Over the past decade we all have been provided the opportunity to become more responsible in purchasing the goods and services that we use on a daily basis. What started out with a few retailers serving a niche market has evolved into a larger consciousness among retailers to satisfy, or at least appear to be satisfying, a greater consumer demand for ecologically and socially responsible manufactured goods. There is much debate in marketing academia about the environmentally conscious chicken and the environmentally conscious egg, but regardless of how it began, the move toward mindful purchasing has proven to have the momentum required to permanently shift how consumers image the products and services they purchase. As evidence of this shift, we only have to look at Wal-Mart’s recent brand adjustment toward environmental consciousness. Sure, Target was doing these eight years ago and profited nicely from the move.
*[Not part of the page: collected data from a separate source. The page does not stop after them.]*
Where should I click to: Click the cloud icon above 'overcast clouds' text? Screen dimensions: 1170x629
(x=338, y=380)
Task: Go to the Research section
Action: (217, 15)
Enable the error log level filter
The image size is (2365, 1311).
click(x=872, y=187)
Wal-Mart’s decision to change both their purchasing and human resource policies to at least be in a currently acceptable range of environmental and social consciousness is the imprimatur for the movement in the worldwide retail arena.
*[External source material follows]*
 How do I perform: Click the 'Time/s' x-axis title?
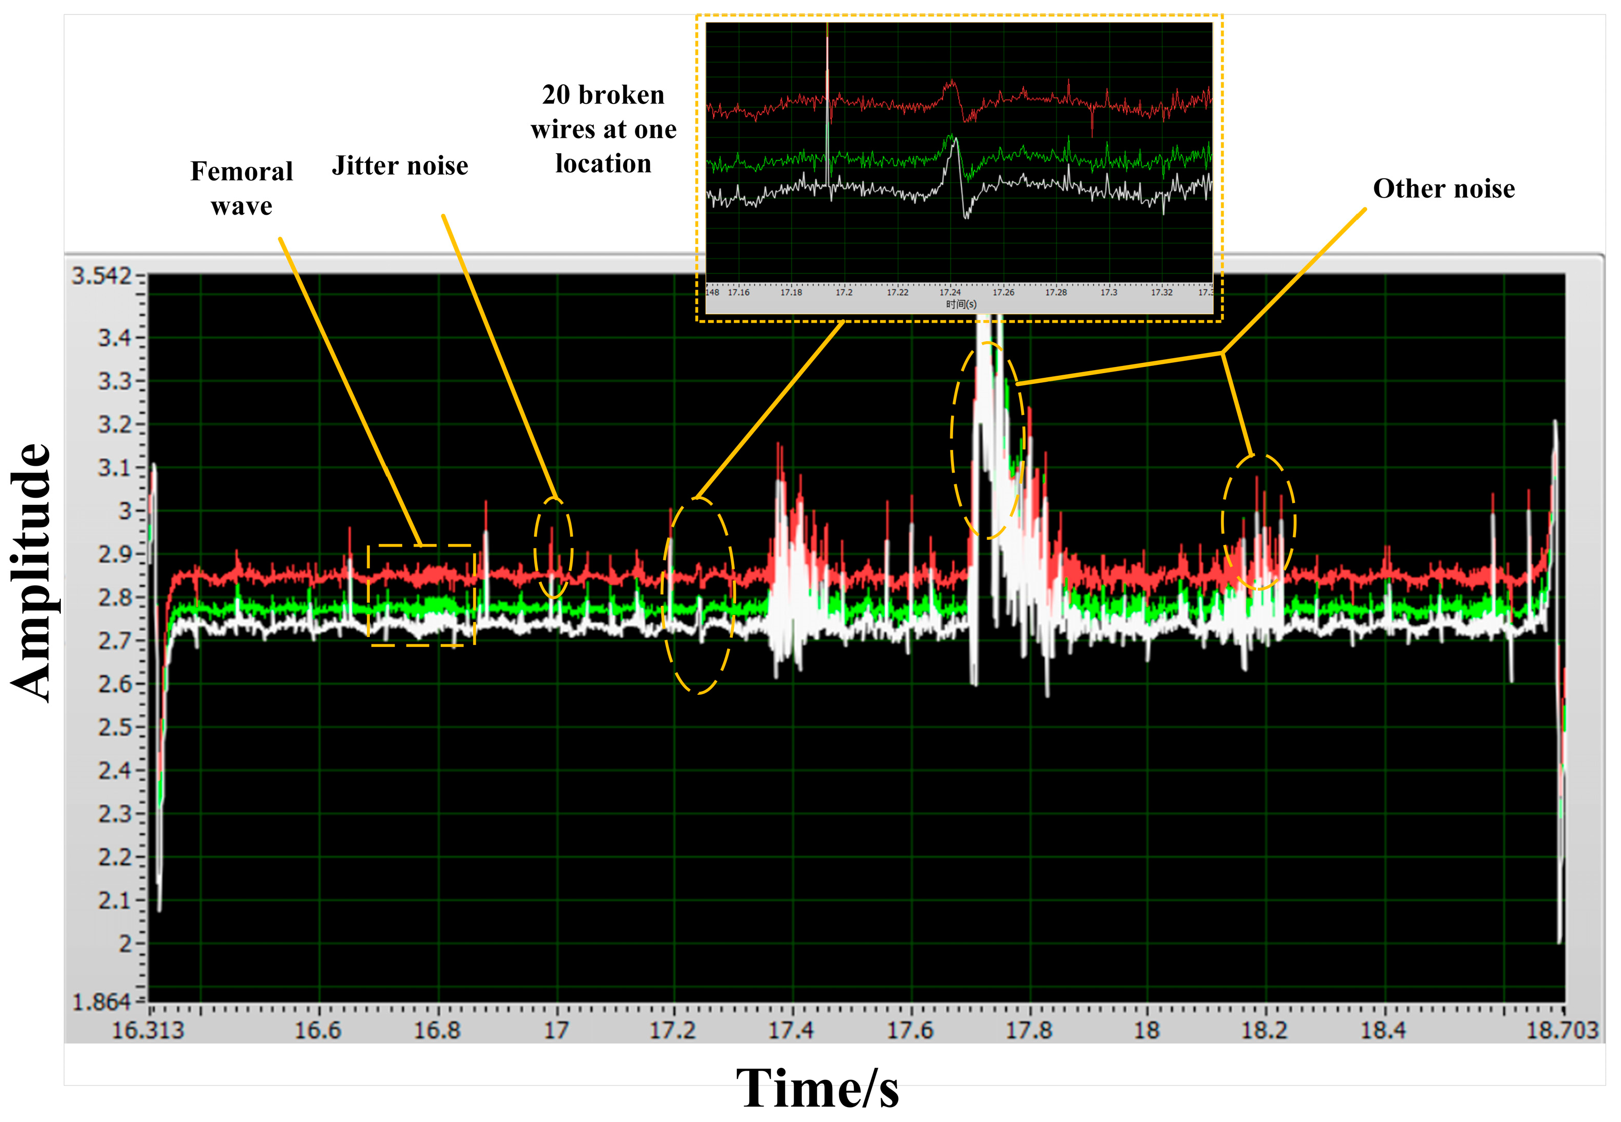[x=817, y=1088]
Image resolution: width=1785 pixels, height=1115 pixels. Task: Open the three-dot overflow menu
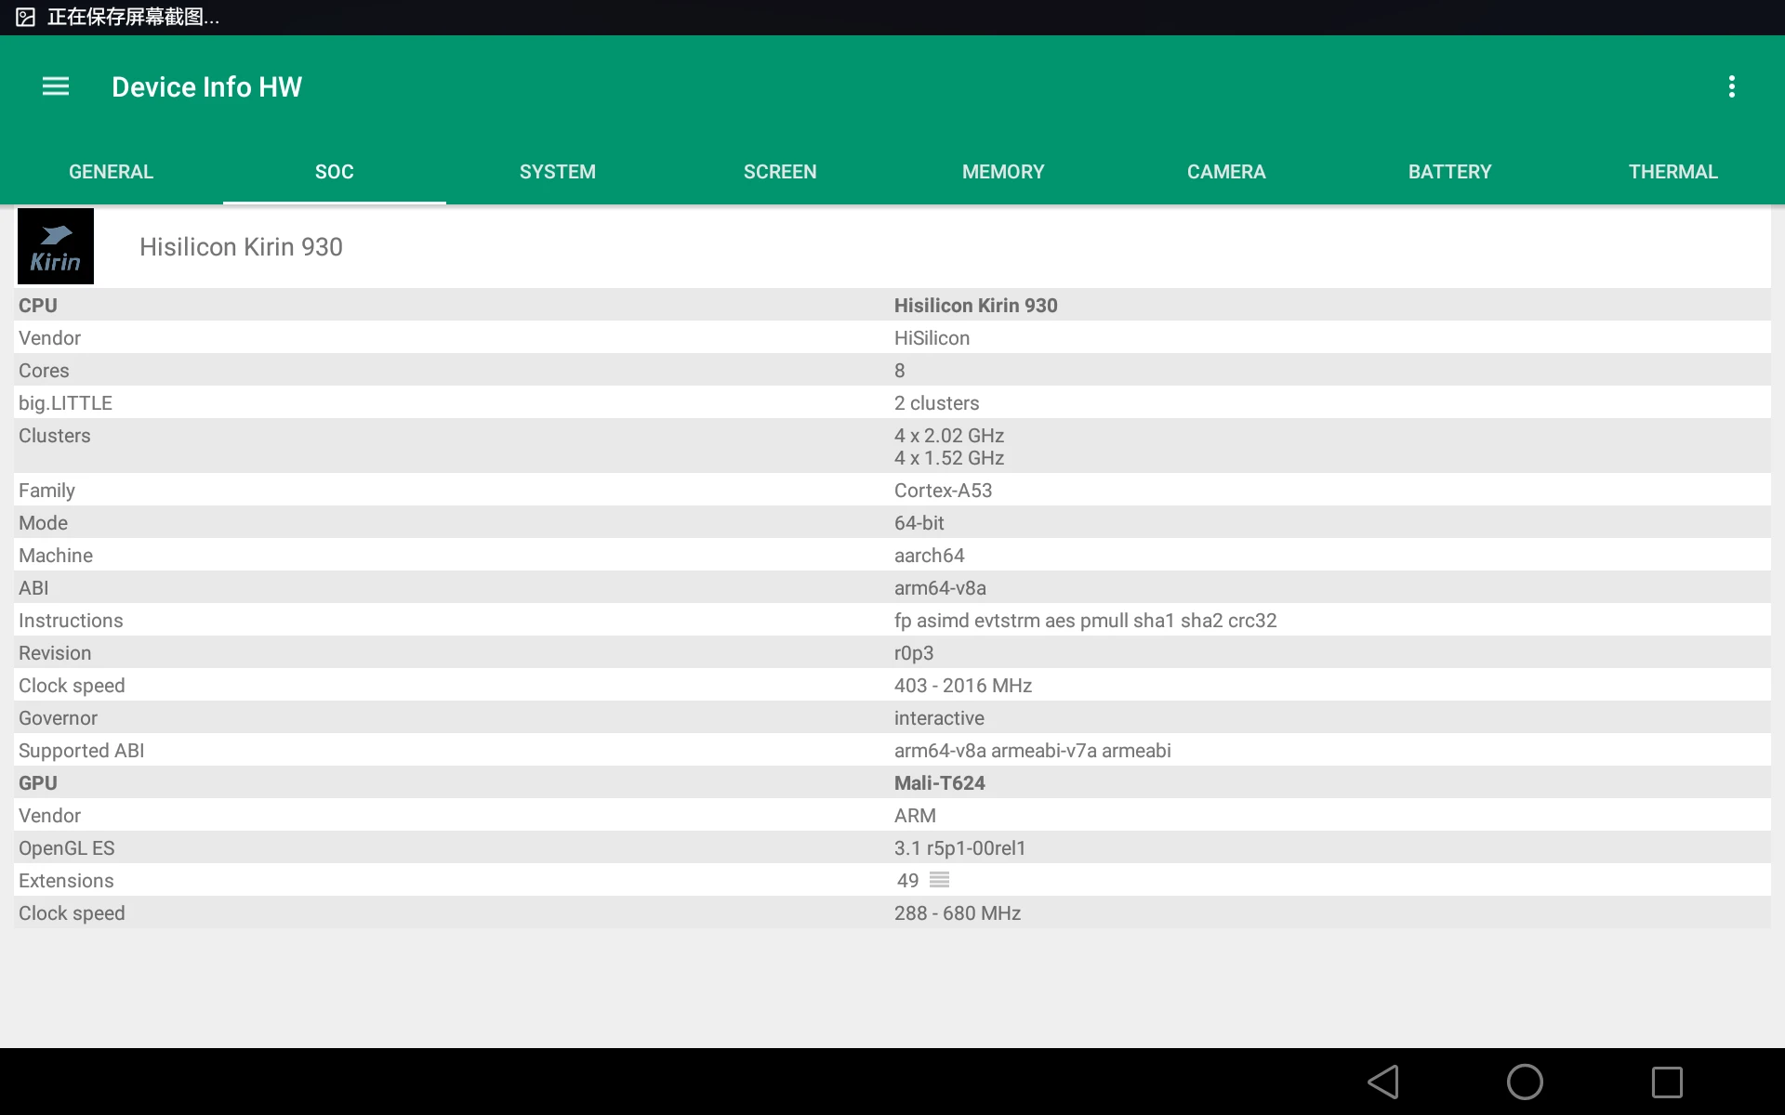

We are very happy about this.

We are also pleased to see that federal and state agencies are beginning to incorporate language into solicitations that requires potential suppliers of goods and services to be able to present their capabilities in limiting or reducing impacts to the natural environment during the performance of their work. An example of this requirement in a solicitation follows:

“Greening/Recycling/Waste Prevention Efforts: In accordance with federal efforts to reduce waste, the contractor shall also document all efforts related to recycling and waste reduction. Contractors shall provide products and services that include: alternatives to hazardous waste; bio-based products; non-ozone depleting substances; recycled products; and, environmentally preferable products as defined by the EPA. Preferred products and categories are listed on the EPA’s web-site:”

Many providers of architectural, engineering, and environmental services may read that clause in a solicitation and disregard it immediately as irrelevant to the supply of their particular service. But by including this requirement in solicitations two consecutive things have occurred. First, a potential supplier has given, perhaps for the first time, thought to the possibility of reducing waste. Second, the potential supplier has, we hope, given thought to the possibility of employing waste reduction or other environmentally responsible actions as a competitive differentiator. We sincerely hope so, anyway.
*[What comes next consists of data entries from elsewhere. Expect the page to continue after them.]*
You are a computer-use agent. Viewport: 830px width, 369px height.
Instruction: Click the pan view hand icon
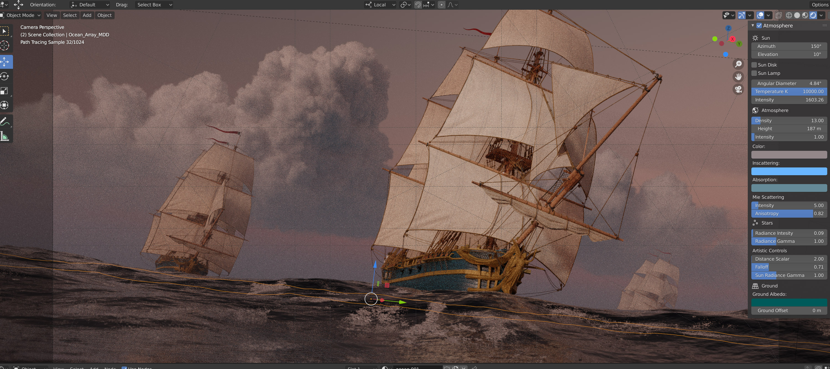(x=738, y=77)
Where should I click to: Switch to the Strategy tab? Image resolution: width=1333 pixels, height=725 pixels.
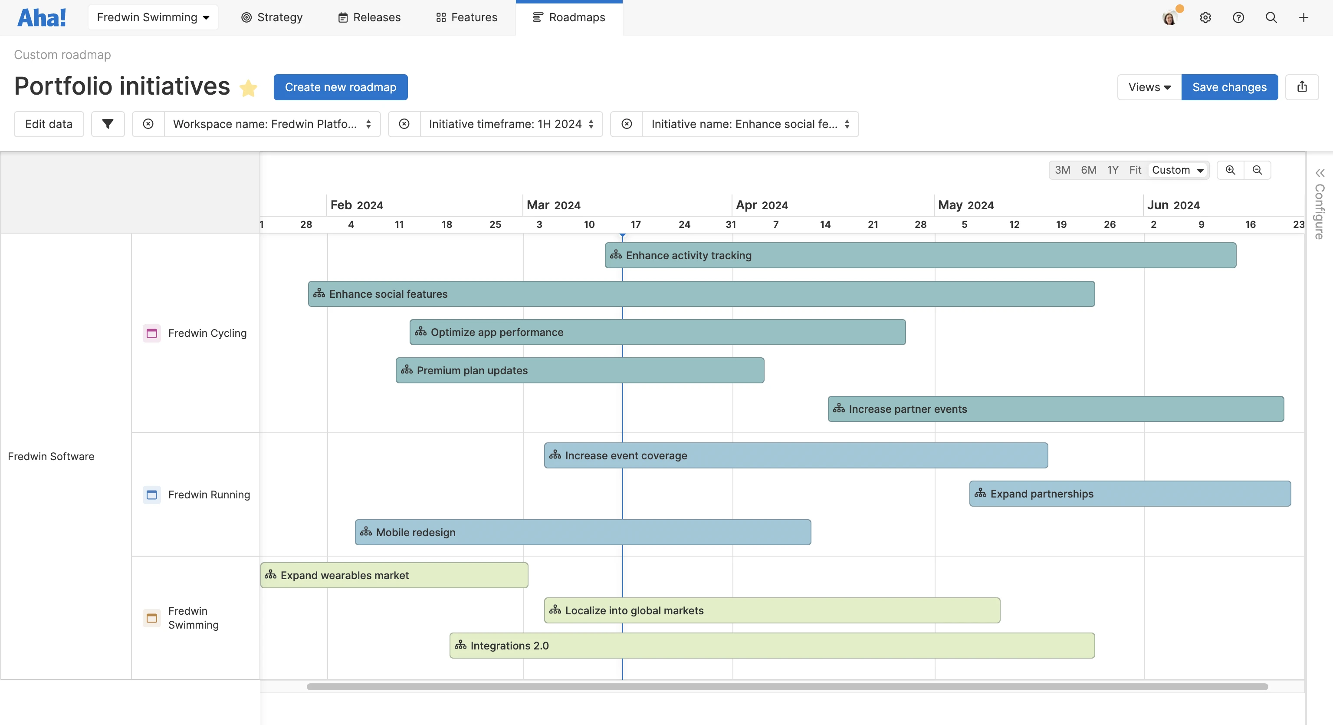tap(272, 17)
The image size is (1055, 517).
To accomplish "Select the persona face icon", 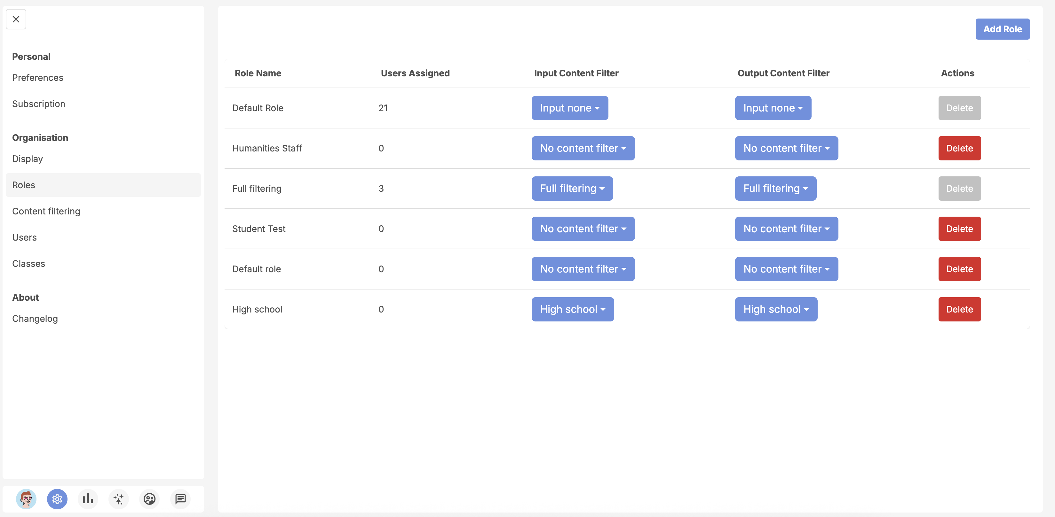I will [149, 499].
Even construction companies and managers are getting in on the “green” action. Click on the following link to read about a recent construction job in Plano, Texas where the city actually paid more for environmentally friendlier cement: Plano Texas Cement.

And it isn’t just state agencies going green. The EPA keeps on its website case studies of contractors who have made great contributions to eliminating waste and working with more kindness toward our natural environment. Read all of them here: EPA Lean and Green.

Now, no article covering socially and ecologically responsible purchasing would be complete without addressing the emotional aspects of the entire movement. I will address this in much more detail in upcoming articles, but let’s look at one element here, and that is the query, should our government agencies be incorporating requirements for reducing waste or limiting environmental impact at a time when everyone, and we mean everyone from individuals to major corporations to individual government agencies, are experiencing a starvation of resources?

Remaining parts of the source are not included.